Emergency Verse, ed. Alan Morrison (Caparison, 2011)


Emergency Verse describes itself as a collection of “Poetry in Defence of the Welfare State”.  In fact it includes about 100 pages of prose comment and analysis as a sort of bonus on top of its 250 pages of poems. Credit for assembling this considerable volume belongs largely to Alan Morrison who has persuaded 112 poets to contribute to a tangy mix of angry, funny, bitter, reflective and sometimes instructive poems.  At this point I must declare an interest and admit that I am one of the 112.   This should not, I believe, disqualify me from expressing a view of the totality of the enterprise to which I have contributed.


In spite of the book’s subtitle, much of it reads more like attack than defence.  Some pretty jagged shrapnel is sent flying towards the agenda and the personnel of the current Con-Lib coalition government – particularly its Old Etonian element.  A good knockabout example is Alan Dent’s “All You Need is Gove”:

We’ll have a free school, a free school a free school

We’ll have a free school, a free school and keep the riff-raff out

...

We’ll build it in the suburbs, the suburbs, the suburbs

We’ll build it in the suburbs away from all the chavs.

Andy Croft’s “Not So” uses a quieter, more resigned voice to issue its challenge to the not-so-new establishment:

Of course you win. The powerful always do.

You are the offside goal, the final straw.

With a shooting party of 112, the gunfire can sometimes be a little indiscriminate and threats to the welfare state are not the only target.  This diversity probably helps to make the book more entertaining: for instance, Michael Rosen considers the lure of market forces and contributes a verse nightmare about an enterprise calling itself Just-So Justice.  Faced with a not-guilty plea

Just-so says, ‘Prove it. You’ve got five minutes.’

We guarantee:

No Just-so case lasts more than an hour.

Great justice. Great value.


No harm in all this aggressive stuff, of course, so long as it keeps at least half an eye on truth.

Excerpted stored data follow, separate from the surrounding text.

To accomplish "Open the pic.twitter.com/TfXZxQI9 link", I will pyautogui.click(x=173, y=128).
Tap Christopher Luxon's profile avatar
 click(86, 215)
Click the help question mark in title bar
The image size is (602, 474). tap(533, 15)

In between throwing missiles, however, it is worth pausing to reflect how we got into the state we are in.  In spite of the existence of protesting voices like those in these pages, how have we reached a situation where almost all electable politicians collude in a view that a crisis caused largely by the financial industry should be remedied by penalising the public sector and the poor?  One suspects that there has been a crucial lack of engagement with issues of (dis)honesty, and (in)justice during – at least – the last decade.  I sense in Niall McDevitt’s haunting poem “George Orwell is Following Me” something of this gap between what is talked about and what is actually followed through:

he’s slumped at my table with a bargain bitter

heavily disguised as a member of the underclass.

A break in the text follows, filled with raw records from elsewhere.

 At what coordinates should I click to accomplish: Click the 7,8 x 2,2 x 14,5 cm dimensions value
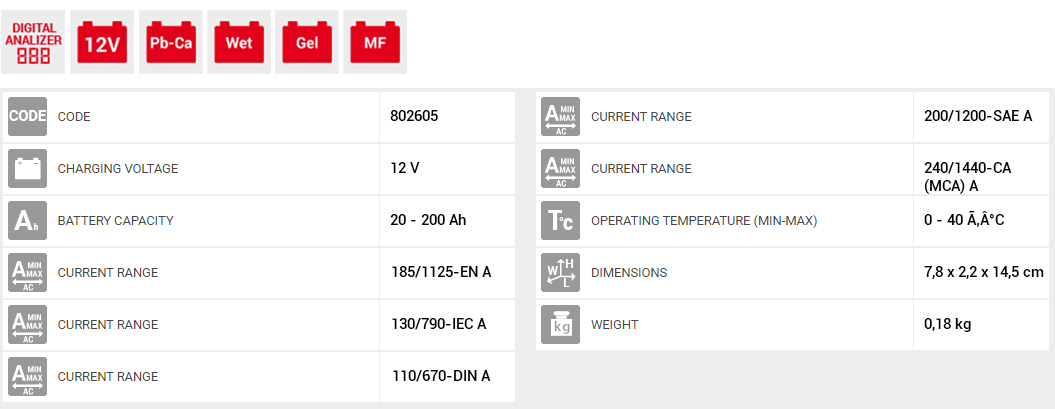click(984, 272)
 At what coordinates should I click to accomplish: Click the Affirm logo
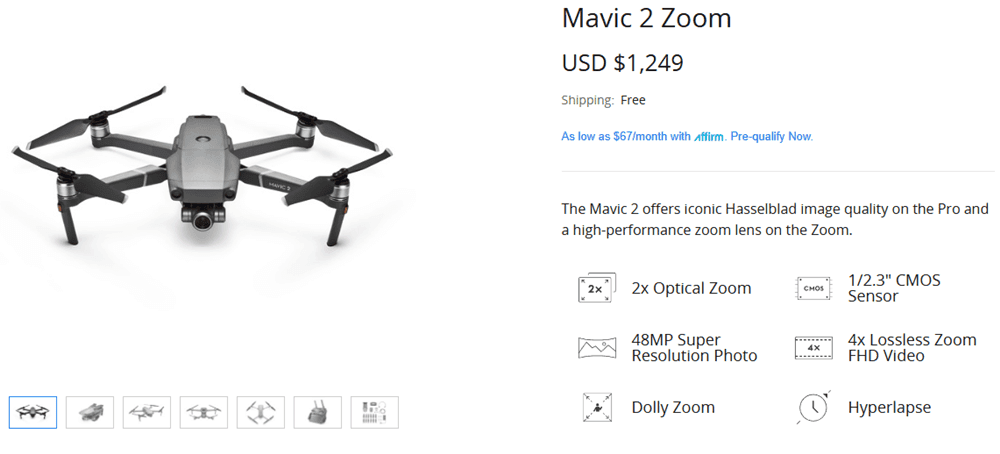click(x=710, y=136)
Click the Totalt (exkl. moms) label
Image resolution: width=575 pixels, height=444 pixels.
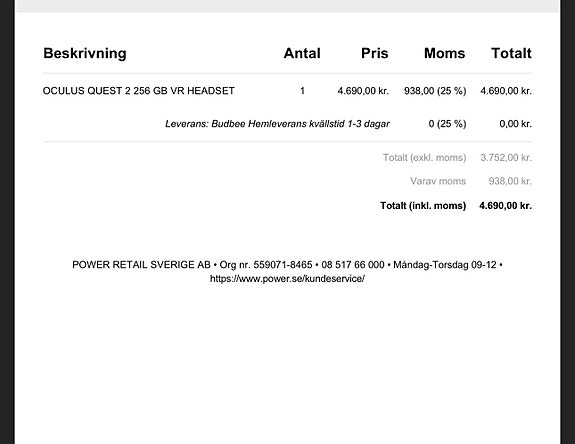[424, 158]
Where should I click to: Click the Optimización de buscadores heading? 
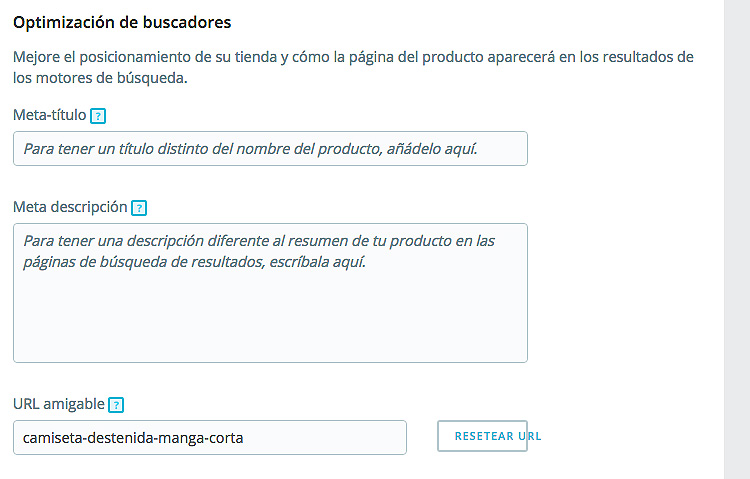point(122,22)
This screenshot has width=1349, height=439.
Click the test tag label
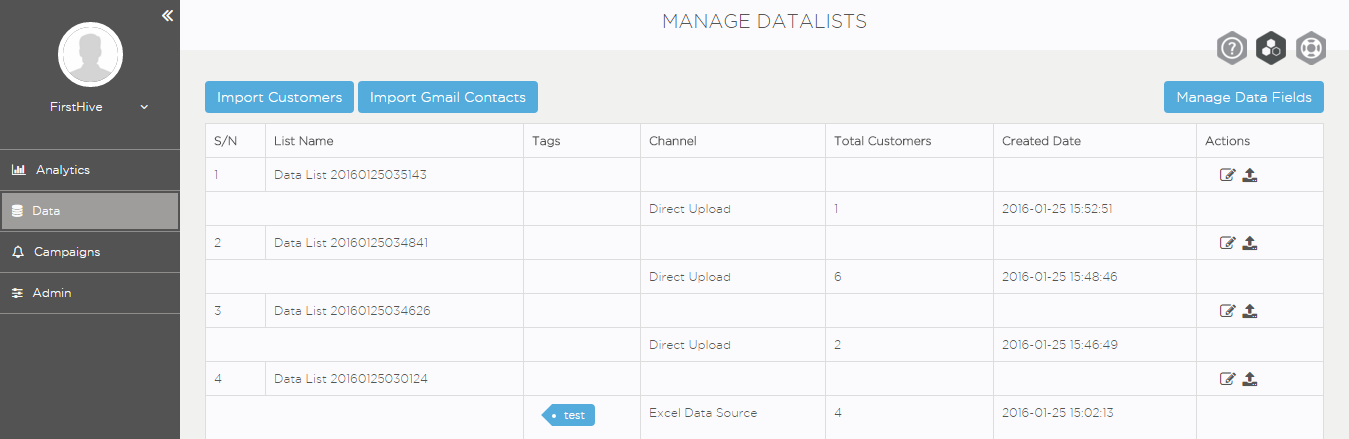(569, 415)
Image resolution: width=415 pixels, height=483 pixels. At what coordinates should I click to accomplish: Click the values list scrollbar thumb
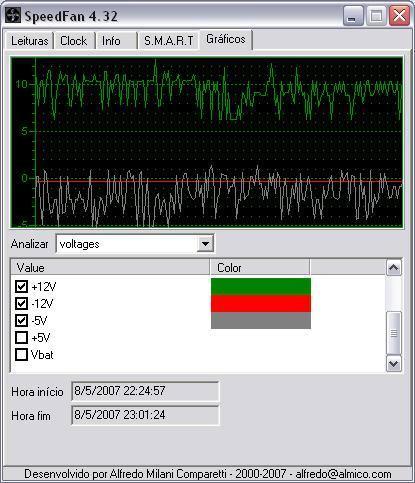(394, 333)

For me, the most persuasive parts of the book are the poems which display some of the compassion which has always underpinned the welfare state at its best.  It is that compassion which the public sector’s dismantlers can easily be accused of lacking and which has to be kept firmly in view.  Such poems include Mick Moss’s “Illness You Can’t See”

you cannot see my illness

it is difficult to quantify

measure and assess,

John O’Donoghue’s “London Sundays”

Once you’ve come this far, soup’s

All that’s keeping you from

Freezing off the booze,

N S Thompson’s “Rehabilitation”

Back home, down on their knees, they scrub and scrub ...

But it will never do

and Tamar Yoseloff’s “The New Loss”

... something which occurs

in two dimensions, somewhere distant, to someone else

until it occurs to you.

These poems give an insight into what the abused phrase “all in it together” ought to mean.  Hence they are as important and effective as the more scathingly satirical offerings.  Indeed they probably count for more than straight invective like Brenda Tichborne’s “A Curse from an Infant to a Politician” (with its unsubtle last line You piece of shit) or Sebastian Barker’s “Dickhead” or Paul Francis’s “Wanker”. 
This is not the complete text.